May 27, 2015
by Benjamin Recchie
Data visualization doesn’t have to be limited to time-tested tools like bar charts and scatter plots, says Miriah Meyer, assistant professor at the School of Computing of the University of Utah. Her work focuses on “creating tools to help people understand their large datasets,” as she put it, and as described in a talk she gave as part of the University of Chicago Research Computing Center’s Visualization Speaker Series, those tools can be the key to truly understanding research.
Meyer shared an example of work she had done with a group of geneticists. They had been visualizing the connections between human and lizard DNA sequences using scatter plots, but even the researchers found the plots to be hard to understand. Meyer instead suggested visualizing the DNA sequences as wedges in a ring. (“It never fails to amaze me how much people love circles,” she observed.) Using this, the researchers came to a surprising realization—their model wasn’t working right. Had they stuck with the scatter plots, they might not have been able to take advantage of their intuitive understanding of their work.
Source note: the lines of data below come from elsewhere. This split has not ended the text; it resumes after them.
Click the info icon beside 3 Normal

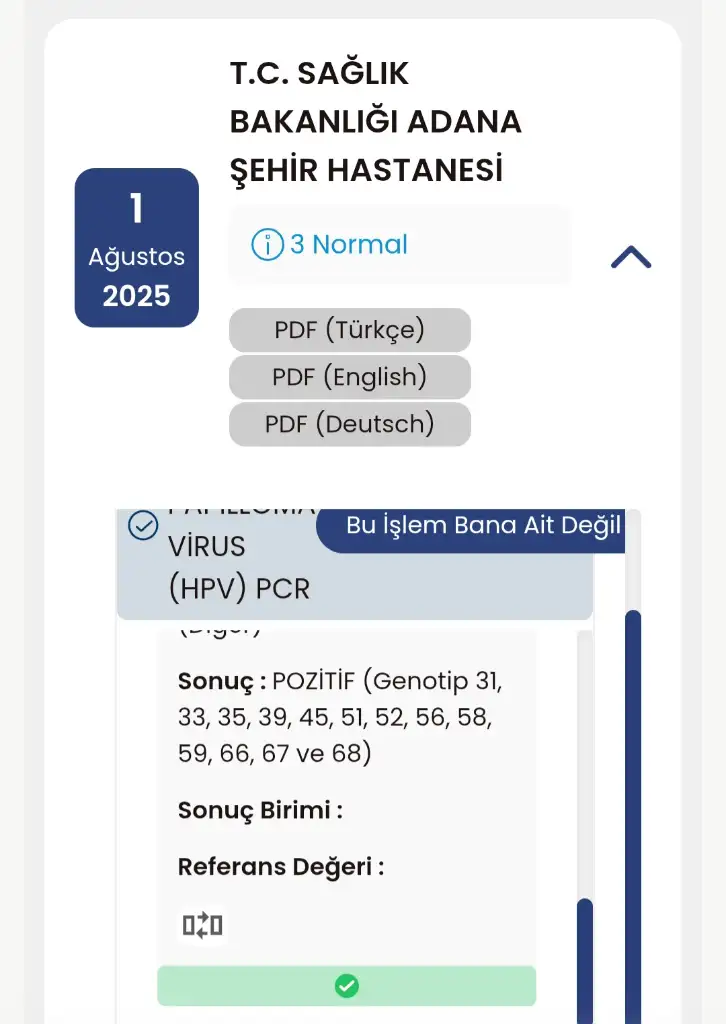(x=267, y=245)
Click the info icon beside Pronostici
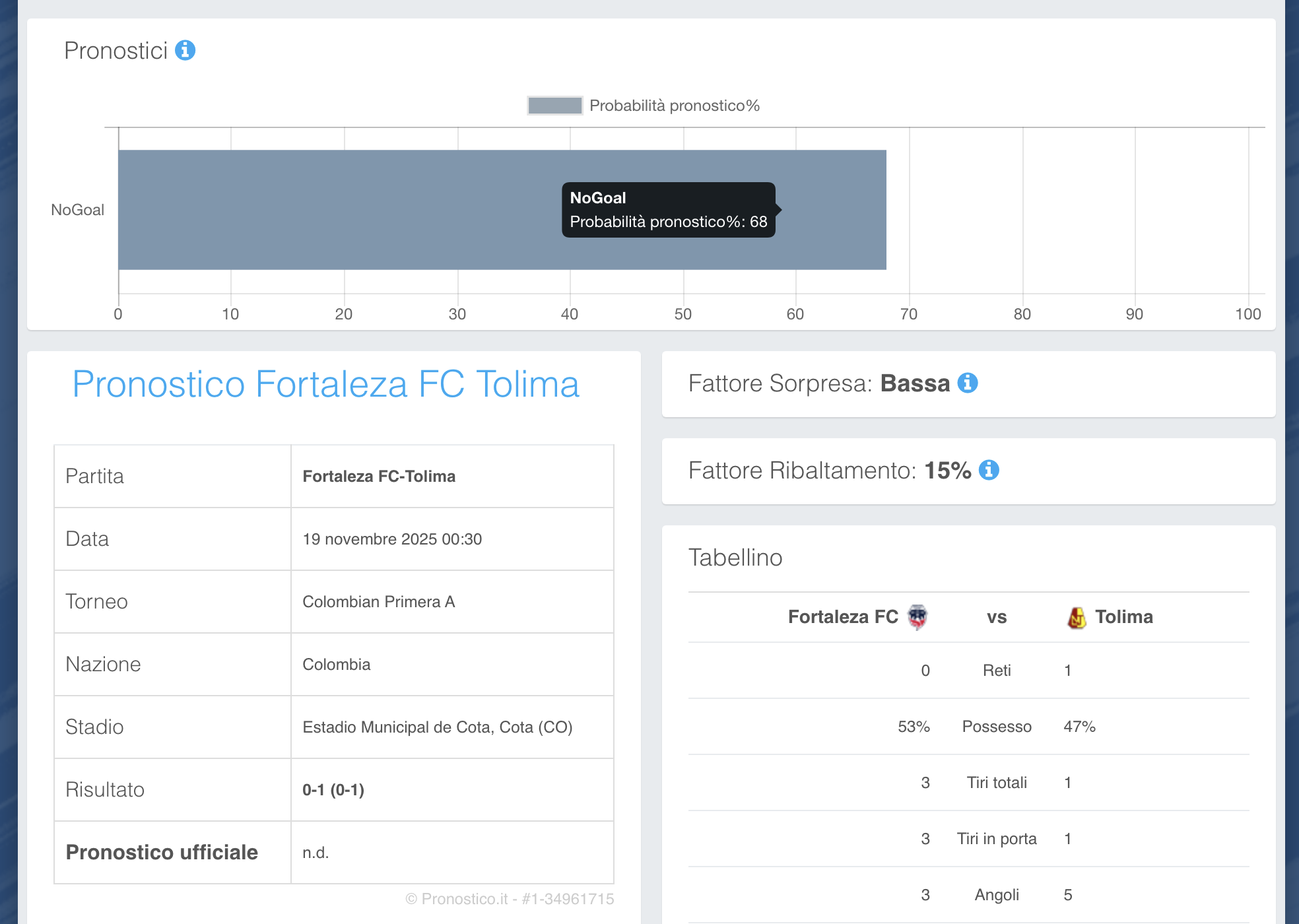 [x=185, y=50]
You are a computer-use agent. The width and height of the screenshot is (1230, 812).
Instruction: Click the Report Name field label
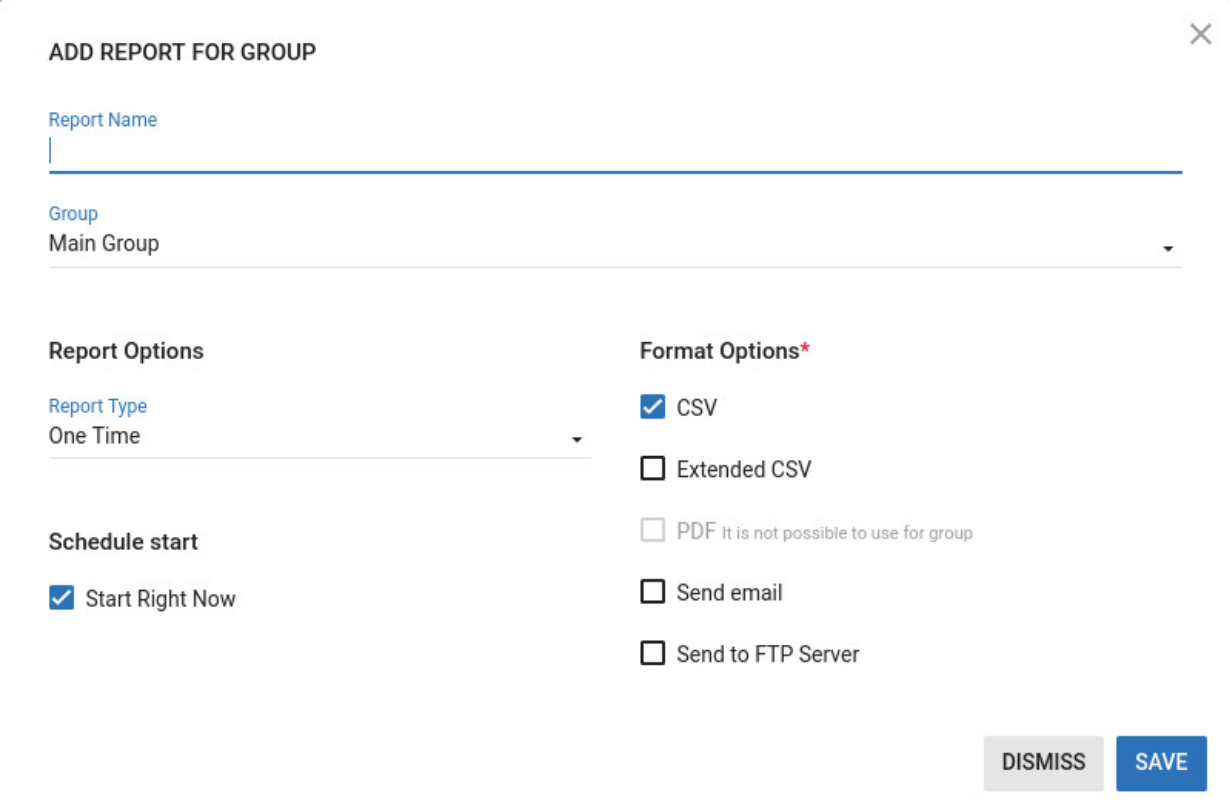coord(103,119)
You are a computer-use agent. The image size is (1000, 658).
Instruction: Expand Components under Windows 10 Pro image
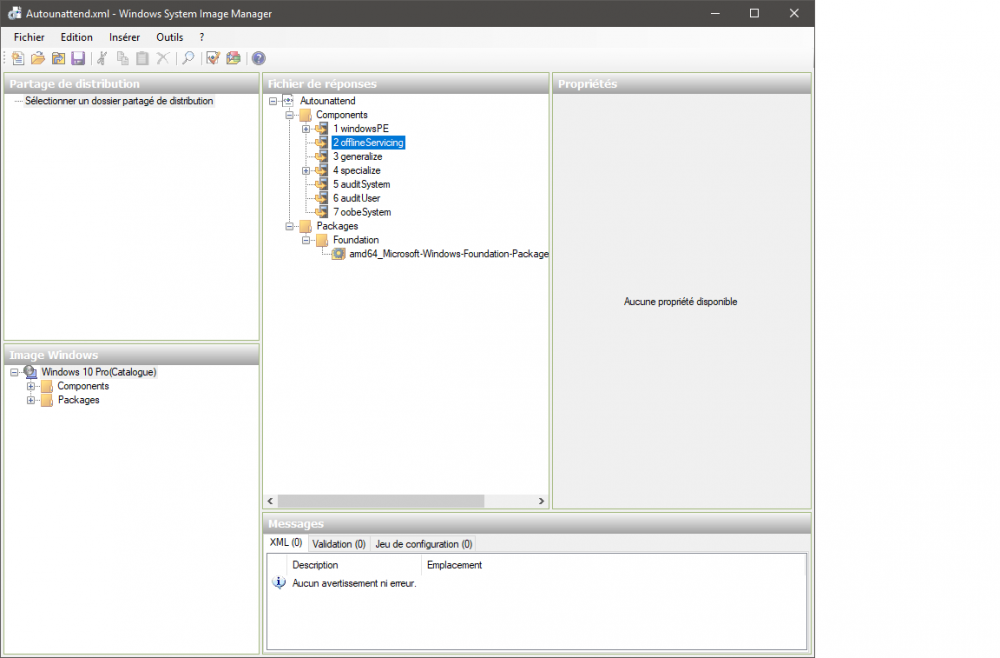tap(31, 386)
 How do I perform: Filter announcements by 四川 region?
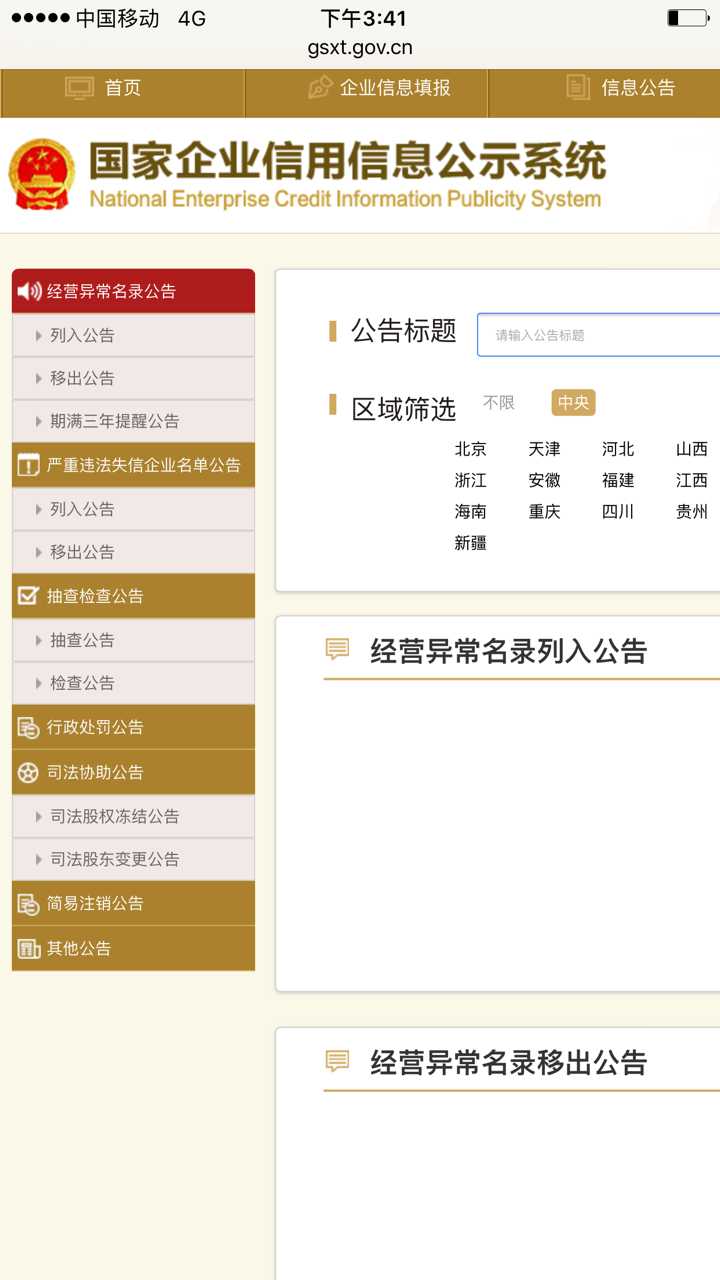click(x=617, y=511)
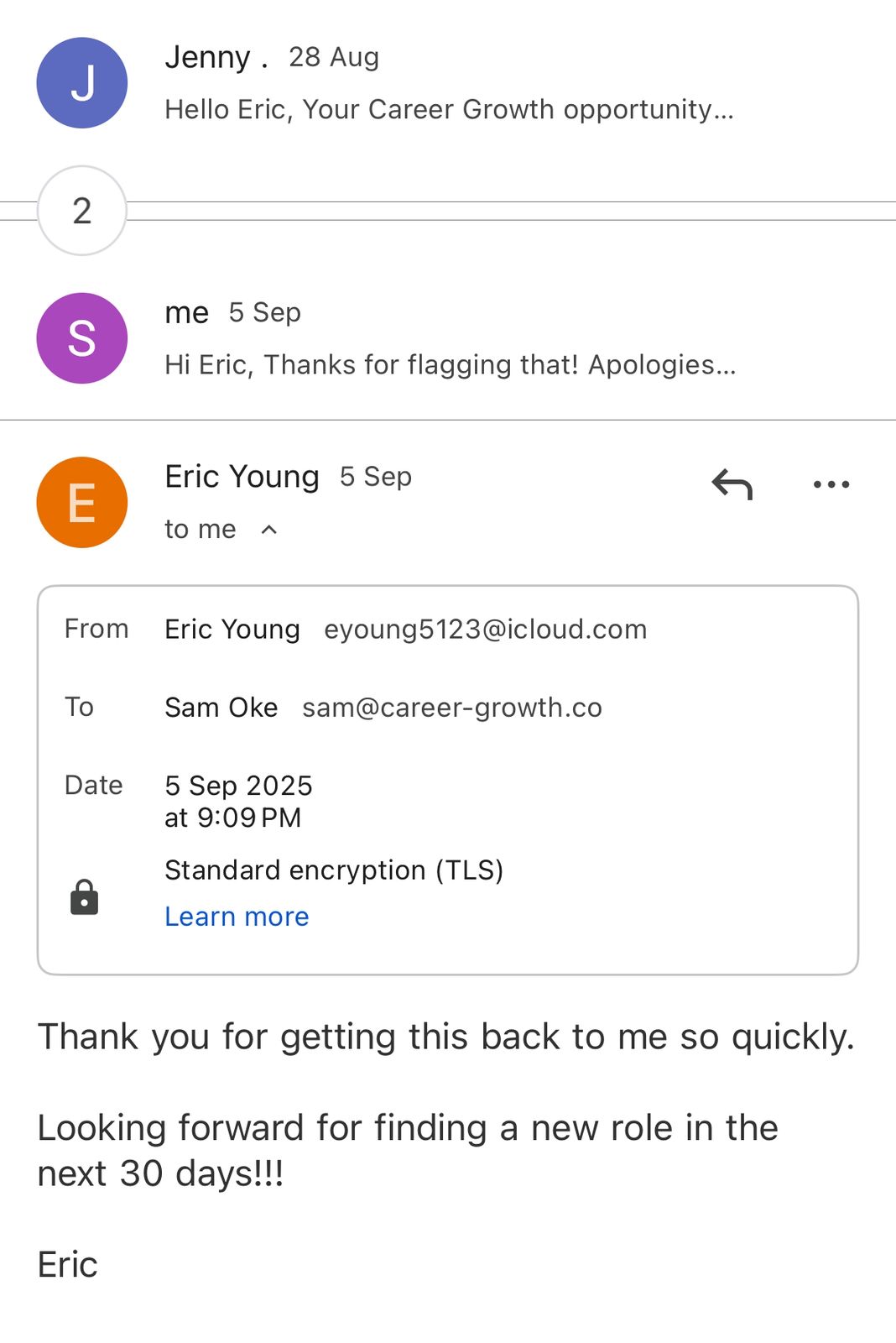The image size is (896, 1343).
Task: Tap the 'Hello Eric, Your Career Growth' preview
Action: pyautogui.click(x=449, y=110)
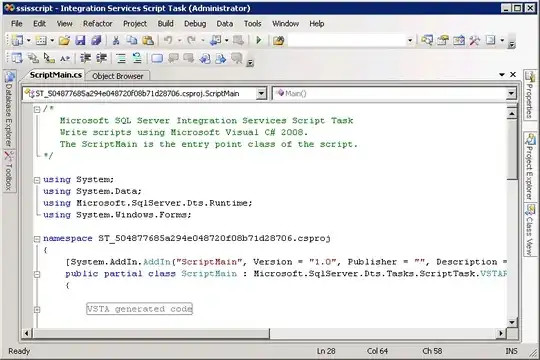
Task: Click the Undo arrow icon
Action: point(168,41)
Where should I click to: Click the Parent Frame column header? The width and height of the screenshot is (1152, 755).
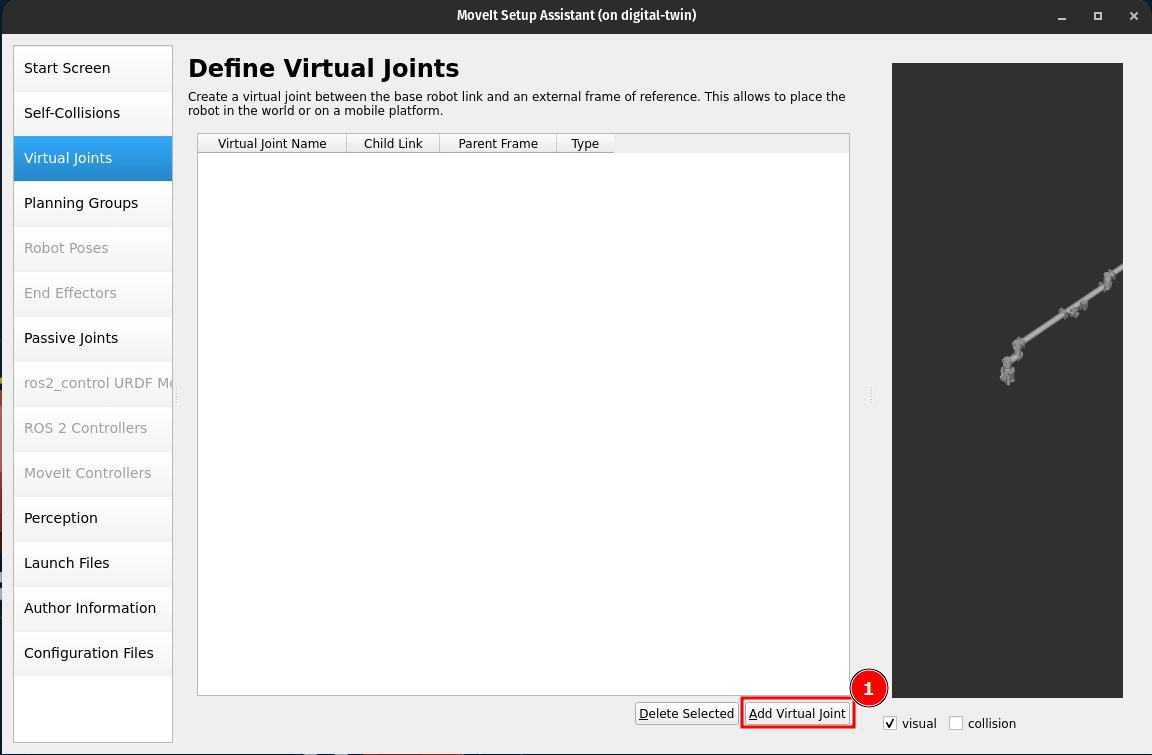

When it comes to designing visualization tools, Meyer said, there is a tension between technique-driven goals (“What can we build?”) and problem driven ones (“What should we build?”). Coming up with a successful tool involves interviewing the end users, listening to their needs, and gaining their trust—“and as a computer scientist, I’ve never been trained in any of that,” she quipped. As example of taking the time to understand what the users want and need, she showed a project she had done with poets, finding a way a computer could analyze the structure of a poem. At first, some of the poets were concerned she was going to try to replace them, but Meyer spent time trying to understand exactly what they needed and find where computation could help them do what they were already doing manually. In the end, the poets didn’t just use her tools to study poems—they used them to explore creating new types of poems.
But even when tools are available, designers don’t always use them: Meyer found designers often preferred to come up with a design first and fit the data in later. She also found that in some cases, designers preferred to enter data manually, as a way of exploring it. Once committed to a design, though, it became hard to accommodate new data or justify backtracking and trying a new visual approach. The answer to this, she said, might be “the ultimate tool”—a do-it-all suite of visualization programs that could take one set of data and allow designers to play with it many ways. (She’s working on such a suite right now.)
“Designing for exploration is different than designing for explanation,” she cautions. Visualizations for the former can be aimed at people with a sophisticated background in the field in question, but visualizations for the latter need to designed to with engaging the public in mind—not just useful and accurate, but eye-catching and intuitive as well. Regardless of the aims, she feels that well-designed visualizations can have a major impact on the world of science. “At its best, visualization is one of these mechanisms that can cause disruptive change,” she said.